あらゆるフラッシュ装置でプログラムAEが可能。レンズはF1.7

35EC2

1971年7月

2万800円

410g

35ECに、電池が消耗したときのレリーズロックを追加したもの

35ECR

1972年4月

2万2800円

410g

35EC2に、二重像合致式の連動距離計を組み込んだもの

35UC

1973年10月

3万3800円

600g

35SPの外観デザインを変更(個人的には改悪)したもの

35DC(BC)

1974年7月

3万3800円

490g

35DCに、バッテリーチェック機能を追加したもの

35ED

1974年7月

2万6800円

415g

ECRとDCのいいところを組み合わせたオートの決定版


35SPだけが一回り大きいことがわかりますが、
これでもそれ以前のカメラからは100g近く小さくなっています。
このカメラは、1955年のオリンパスS以来の大口径フルサイズカメラの流れと
60年4月のオリンパス・オートアイ以来のAE機の流れを一つにまとめたものです。
Rollei35のところでも紹介した「ズイコー夜話」で桜井栄一氏は
「小型だがピリリと辛い贅沢なカメラであった」と語っています。

上の表の最初にあげたトリップ35は、
ハーフサイズのペンシリーズの35ミリ版といった位置づけであり、
35SPからオリンパス小型カメラの新時代が始まったといえます。
そして35EDのあと、輸出専用の35RD(DCの外観にRCの機能)を最後に
オリンパスの金属製コンパクトカメラ時代は終わり、
79年5月のXAから新しいプラスチックカメラの時代となるわけです。

さて35SPの話にもどります。
この名前は上の表にも書いた「スポット測光」にちなむものでしょう。
でも、ニコンのSシリーズの最高級機、NikonSPのように、
プロっぽい気分を感じさせてくれます。特にブラック仕様はそうです。

ファインダーの倍率も0.7倍と大きめで見やすく、距離計の二重像もはっきりしています。
レンズは5群7枚と贅沢な作りの大口径。
シャッターはセイコーシャの機械式で、1秒から1/500秒まで。
ライバルのNewCanonetQL17はコパル製シャッターで、1/4秒から1/500秒でした。

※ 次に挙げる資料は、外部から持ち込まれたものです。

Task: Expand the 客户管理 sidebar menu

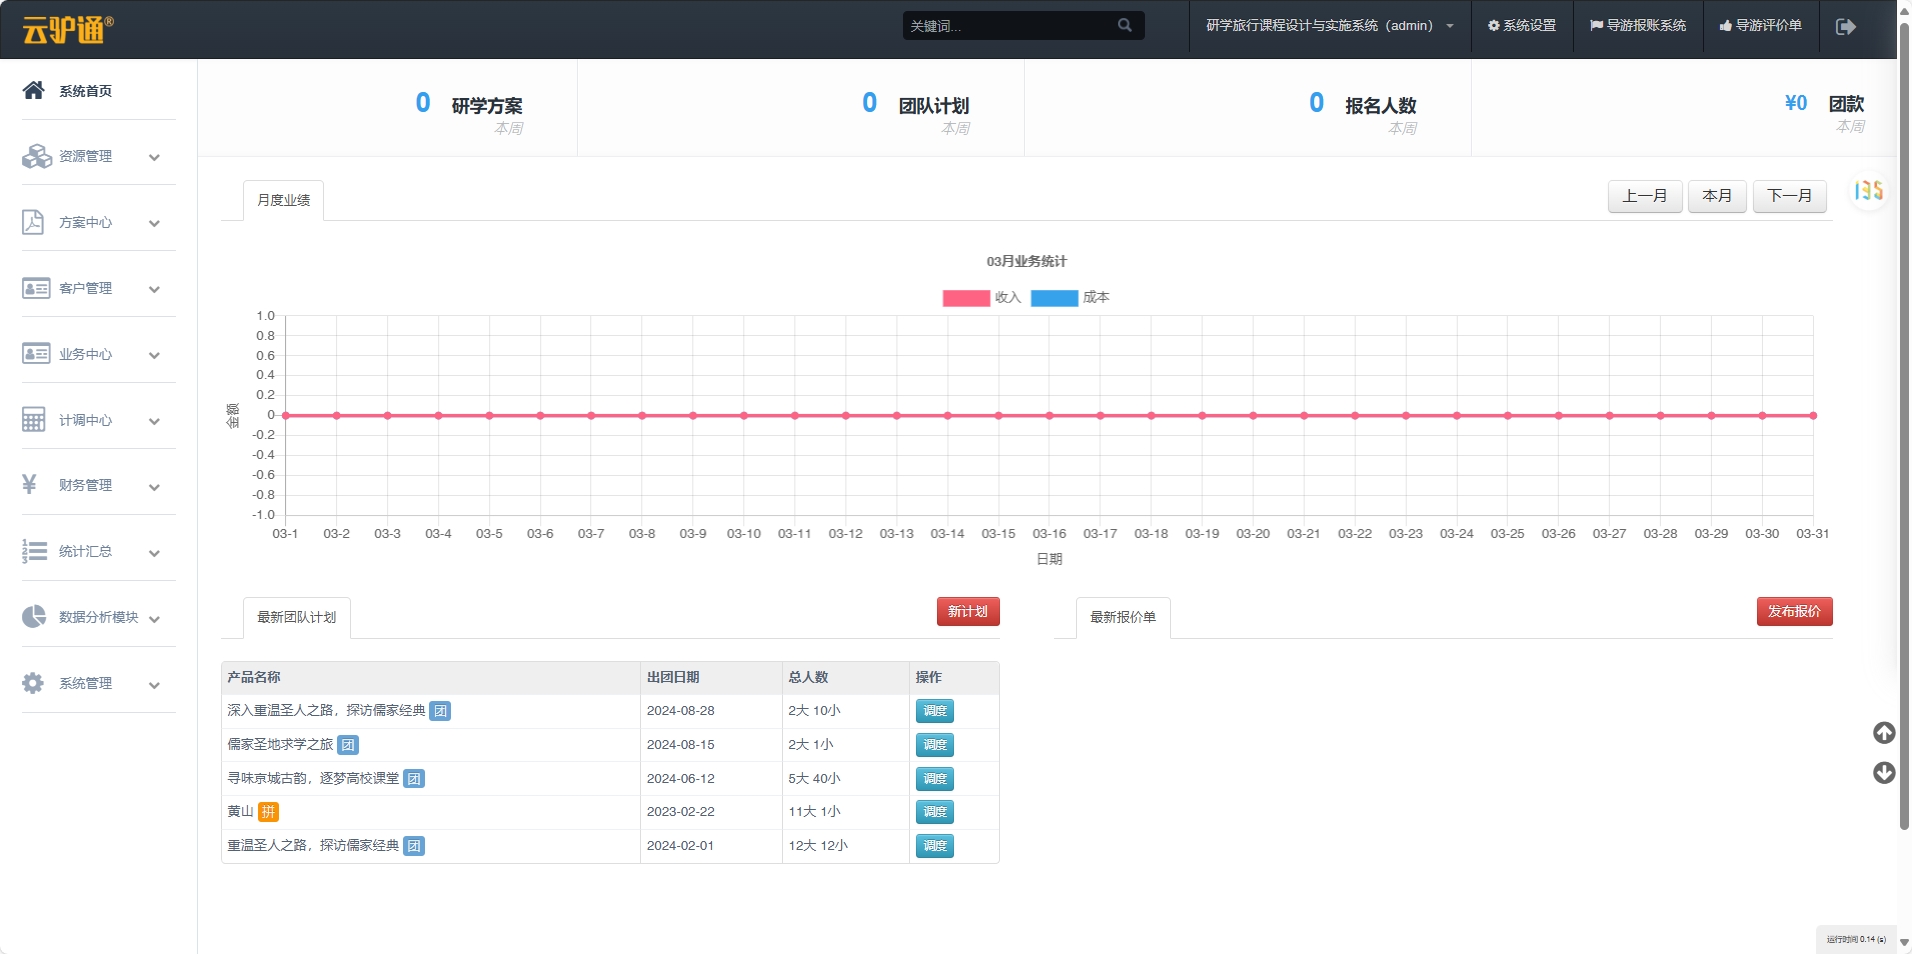Action: click(91, 289)
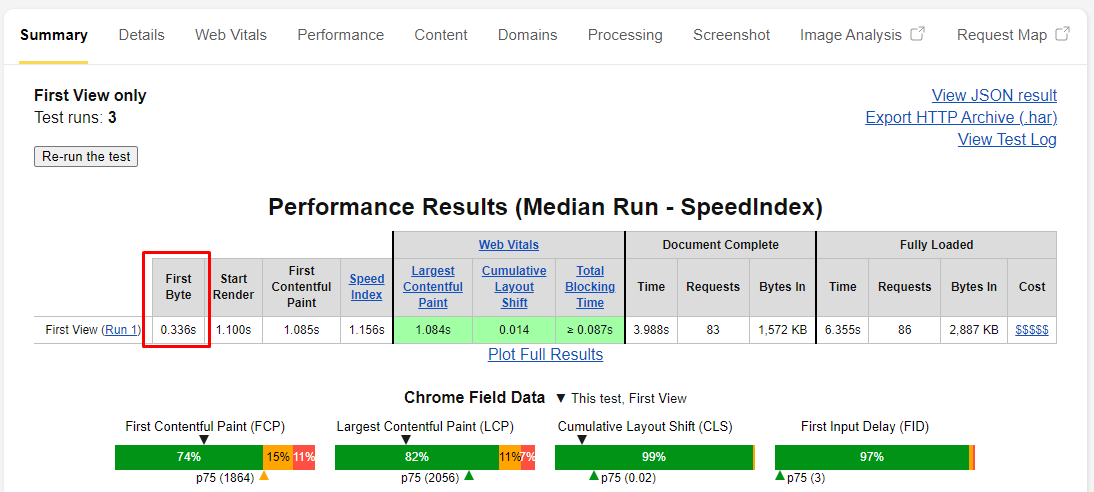Open the Processing tab
This screenshot has width=1094, height=492.
[624, 35]
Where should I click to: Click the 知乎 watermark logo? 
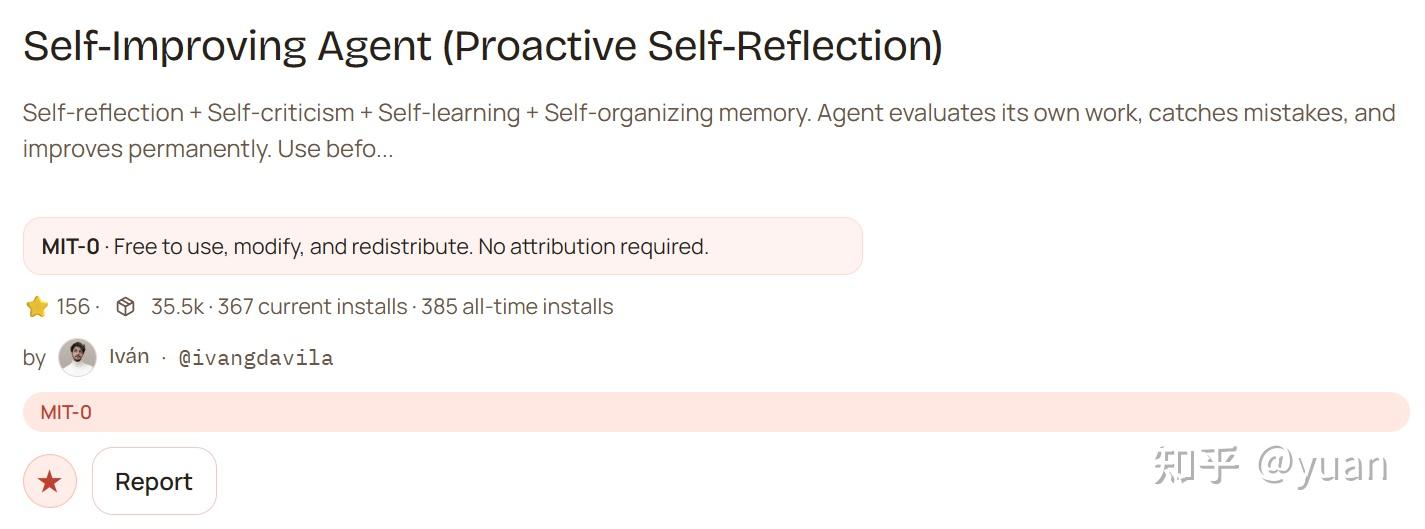pyautogui.click(x=1196, y=466)
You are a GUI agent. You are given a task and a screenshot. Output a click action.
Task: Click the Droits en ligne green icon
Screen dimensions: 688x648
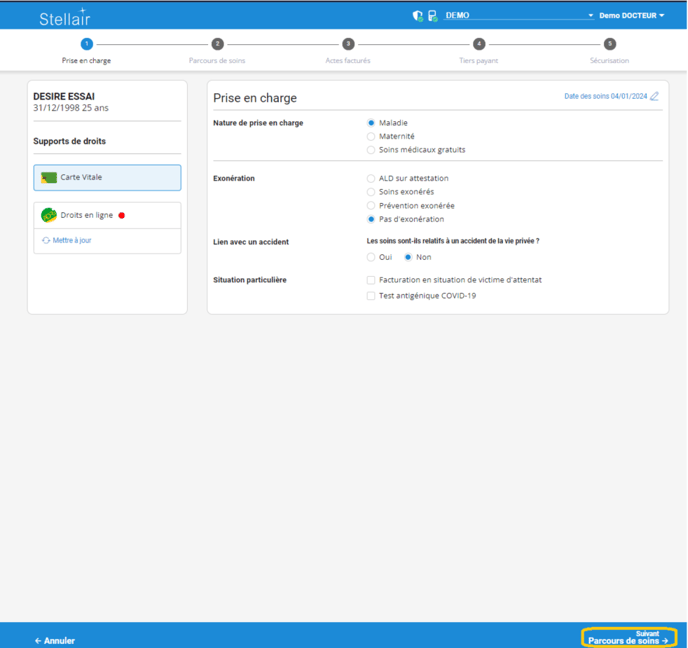(48, 215)
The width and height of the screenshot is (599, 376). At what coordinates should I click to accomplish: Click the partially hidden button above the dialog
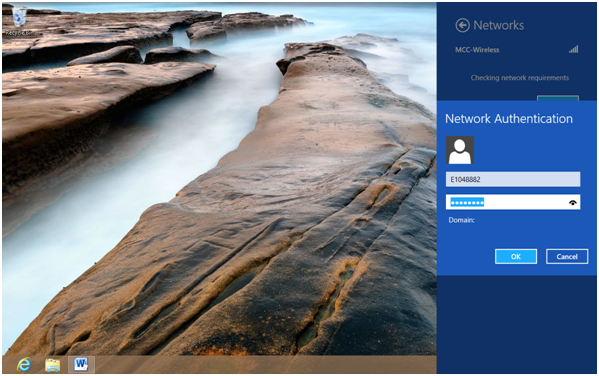click(558, 98)
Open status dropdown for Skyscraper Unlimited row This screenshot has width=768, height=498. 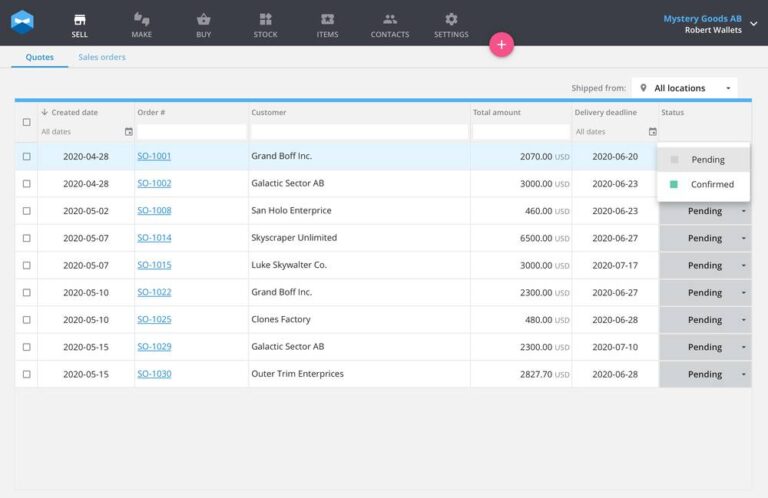[x=743, y=238]
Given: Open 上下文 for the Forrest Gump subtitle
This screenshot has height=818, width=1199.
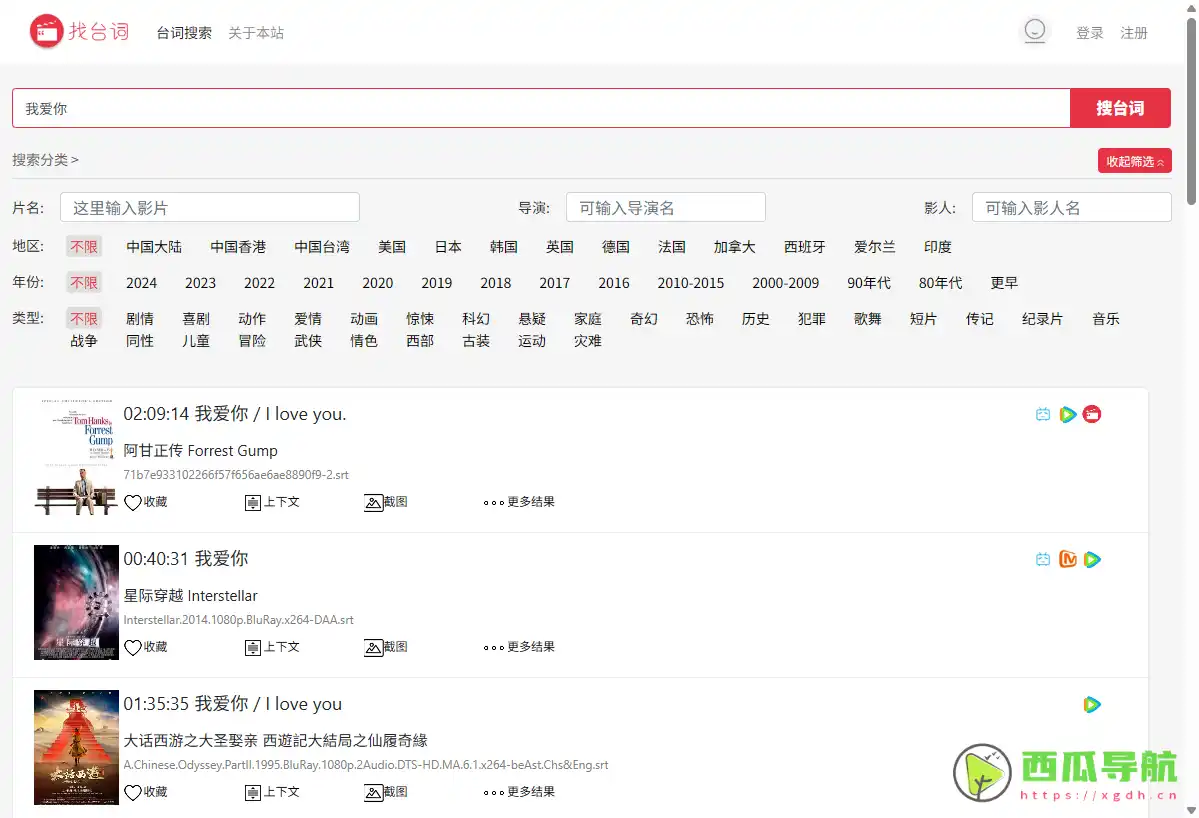Looking at the screenshot, I should (271, 502).
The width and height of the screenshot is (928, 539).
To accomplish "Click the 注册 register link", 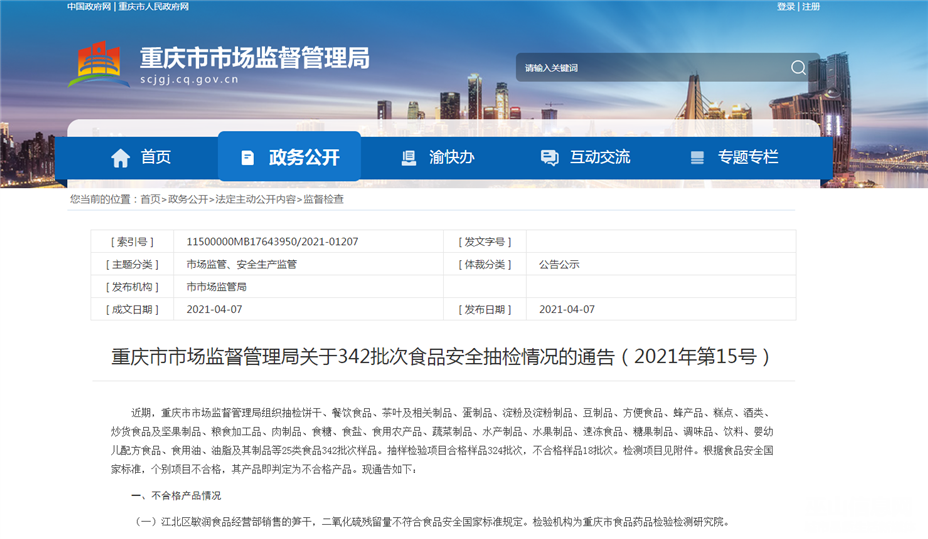I will (x=811, y=7).
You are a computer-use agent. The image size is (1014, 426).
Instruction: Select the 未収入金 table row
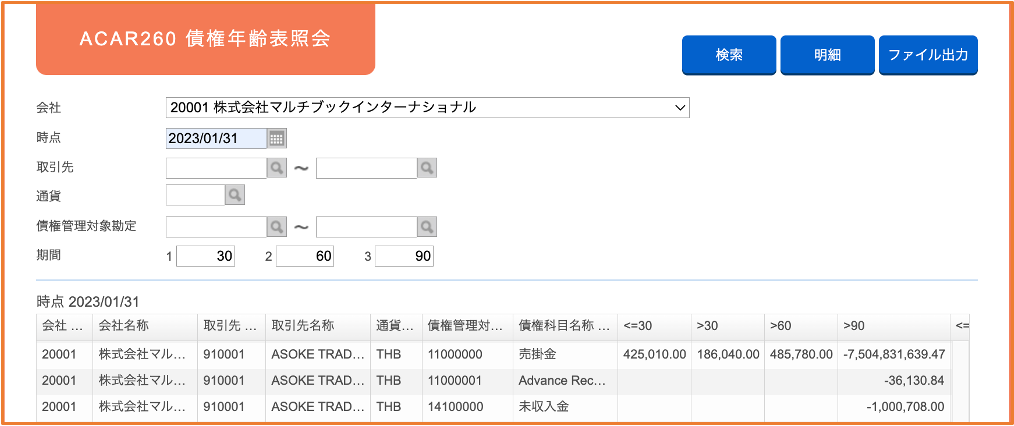click(495, 407)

鏡筒には根本からピントリング、絞りリング、シャッター速度リングの順に並び、
絞りリングのAとシャッター速度リングの窓に出てくるAを合わせると
プログラムAEとなり、外せばマニュアルとなります。
現在AE機能には少し不安がありますが、マニュアルは健在。
ずしりとした手触りは高級感が漂います。

こんなカメラが91年9月にはわずか7000円で中古カメラ店に並んでいました。
NewCanonetの6000円といい、このようなカメラを見つけるのは、
ファンにとってはたまらないものです。
でも、最近はこの手のカメラが並んでいることは、めったにないようです。